Work item.
Please set down every record exactly as it appears below.

The data.
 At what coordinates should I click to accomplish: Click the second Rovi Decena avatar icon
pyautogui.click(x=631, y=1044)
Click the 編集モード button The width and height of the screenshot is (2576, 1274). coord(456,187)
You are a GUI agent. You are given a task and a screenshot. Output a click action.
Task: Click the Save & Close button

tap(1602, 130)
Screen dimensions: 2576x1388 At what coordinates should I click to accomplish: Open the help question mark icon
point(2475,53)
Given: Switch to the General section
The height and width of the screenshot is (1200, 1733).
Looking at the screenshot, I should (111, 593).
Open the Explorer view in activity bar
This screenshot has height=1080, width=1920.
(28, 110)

Written response.
 At what coordinates should I click to accomplish: Click the second Rovi Decena avatar icon
pyautogui.click(x=631, y=1044)
Click the 編集モード button The width and height of the screenshot is (2576, 1274). coord(456,187)
You are a GUI agent. You are given a task and a screenshot. Output a click action.
Task: Click the Save & Close button

tap(1602, 130)
Screen dimensions: 2576x1388 At what coordinates should I click to accomplish: Open the help question mark icon
point(2475,53)
Given: Switch to the General section
The height and width of the screenshot is (1200, 1733).
Looking at the screenshot, I should (111, 593).
Open the Explorer view in activity bar
This screenshot has height=1080, width=1920.
(28, 110)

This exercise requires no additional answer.